Abortion referendum, please

New Zealand should have three referenda later this year, not two.  There will be referenda on the “conscience issues” of euthanasia (End of Life Choice Bill) and the legalisation of cannabis.  There should also be a referendum for the most difficult conscience issue of all – widely increased access to abortion (Abortion Legislation Bill).

The Government wants New Zealanders to pretend that abortion is not a conscience issue: the effect of the Abortion Legislation Bill is to rebrand abortion as a “health issue”.  According to this view, the pregnant woman is the only person involved: the embryo/foetus is just a mass; the woman suffers from a condition (pregnancy) that is resolved by removing the mass.

It is not necessary here to describe how ludicrous and repulsive this view is; it is enough to point out that it is highly contentious – probably the most contentious moral issue most of us have ever encountered.  Many New Zealanders consider the embryo/foetus to be either a human being or, in terms of its potential, “human enough” to require serious recognition and protection.

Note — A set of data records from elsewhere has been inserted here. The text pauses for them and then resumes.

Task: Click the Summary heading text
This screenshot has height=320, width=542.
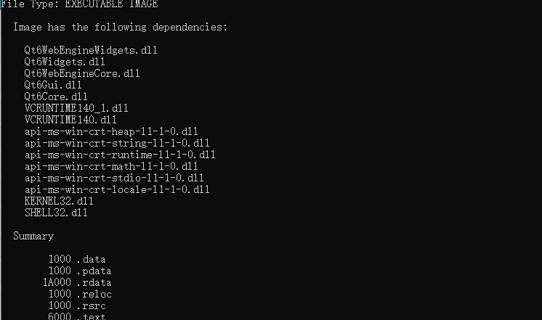Action: [x=33, y=237]
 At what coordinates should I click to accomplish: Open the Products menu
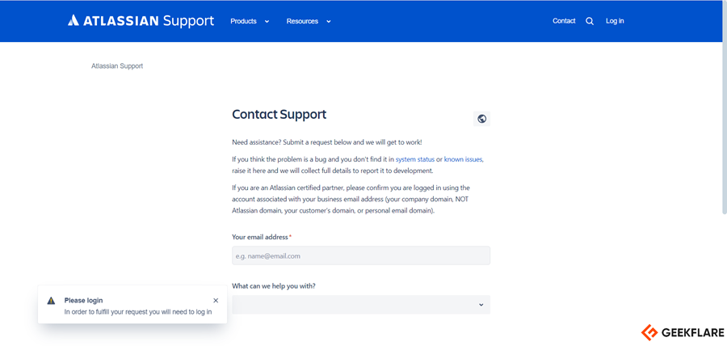[x=243, y=21]
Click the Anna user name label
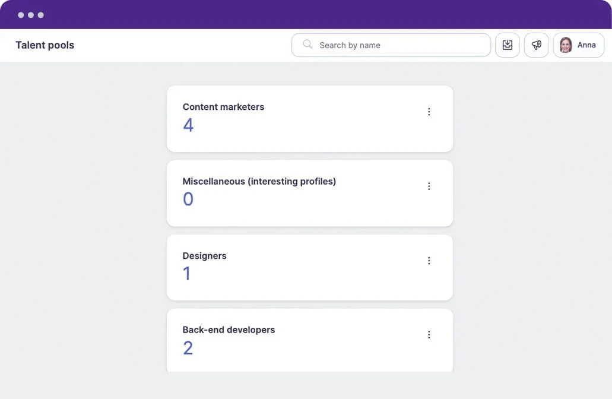Screen dimensions: 612x399 pyautogui.click(x=586, y=45)
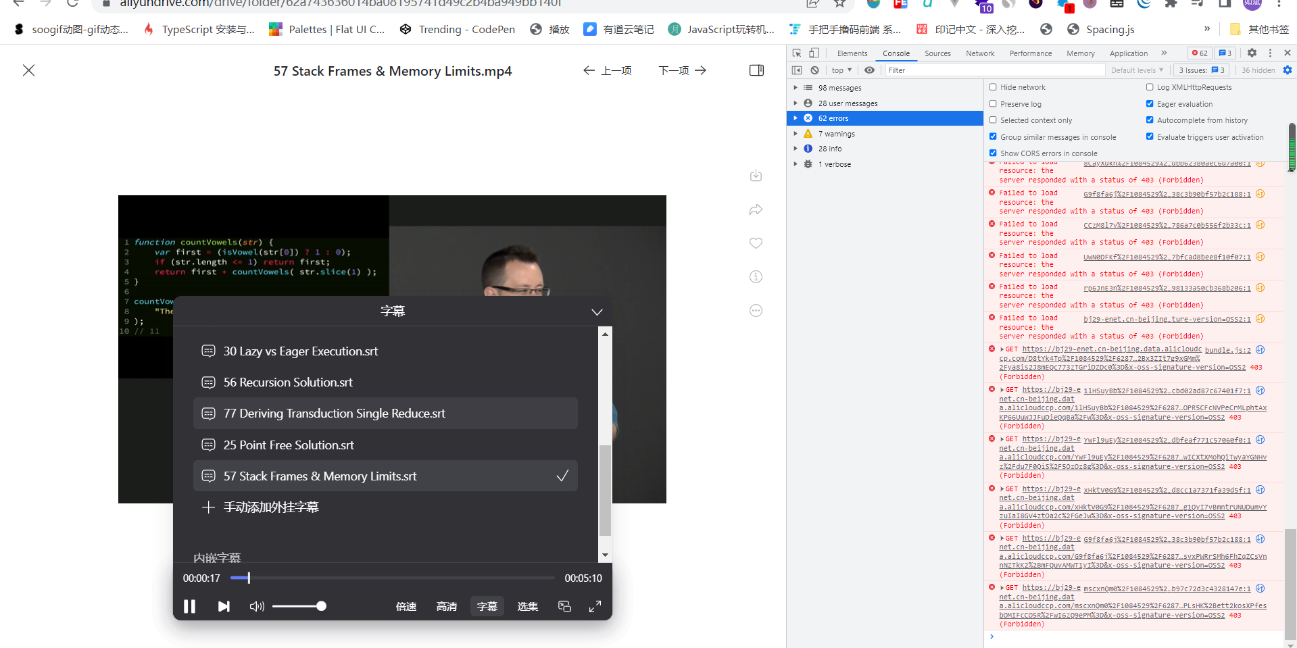Expand the 7 warnings group

coord(796,134)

The pretence that this morally highly contentious issue is not a conscience issue at all is nothing short of dishonest – and should be rejected out of hand, not only in the interests of reason and common sense but also as a protest against that dishonesty.

This dishonesty was reinforced by the decision to exclude men (so far as possible) from membership of the Select Committee and by the Select Committee’s decision that submitters who oppose the Bill altogether (seeing no way to tweak it into decent shape) would not be permitted to appear before the Committee.  Only those who support increased access to abortion were granted the privilege of a hearing.  To use the machinery of our democracy to reduce public access to democratic processes is profoundly wrong.

As the Bill is not yet law, it remains for Parliament to decide whether abortion is a conscience issue or a health issue.  For that reason, Parliament might (or might not) decide that the decision whether or not to pass the Bill is indeed a “conscience issue” and allow MPs a “personal vote” rather than a “party vote”.  However, Parliament could also make a far better decision – put the matter to a referendum, along with euthanasia and cannabis.

There are compelling reasons why the issue should be resolved by referendum:

1)      It is completely ridiculous to have a referendum on euthanasia, which allows a person to take their own life or to agree to be killed, and not to have a referendum on abortion which, according to many of us, allows a human being to be killed without their consent.  Our law-making processes should not be ridiculous.

2)      A referendum involves voting by secret ballot.  However, when MPs cast a “personal vote”, they do so visibly, without the protection of secrecy.  There may have been times when an MP’s conscience was safe from scrutiny and condemnation – he or she could express a conscientious objection with impunity.  Certainly, this is not the case now.  We see all around us that the ideologies of wokeness govern not only the law but also morality, and are equally dogmatic, condemning and unforgiving in both settings.  We see that a conscientious objection to any woke dictate is “wrong” and is punished severely – for example, by crippling the objector’s career.  MPs are no exception, they are ring-barked by wokeness in general and by hardline feminism in particular.  They are not free, as perhaps they once were, to vote according to their conscience.  We citizen voters are not as yet under siege to the same extent; and, anyhow, we have the security of a secret ballot.  So, the issue should be left to us.

Abortion on demand is a conscience issue that should be addressed by those who are still free to vote with their conscience – the electorate, in a referendum.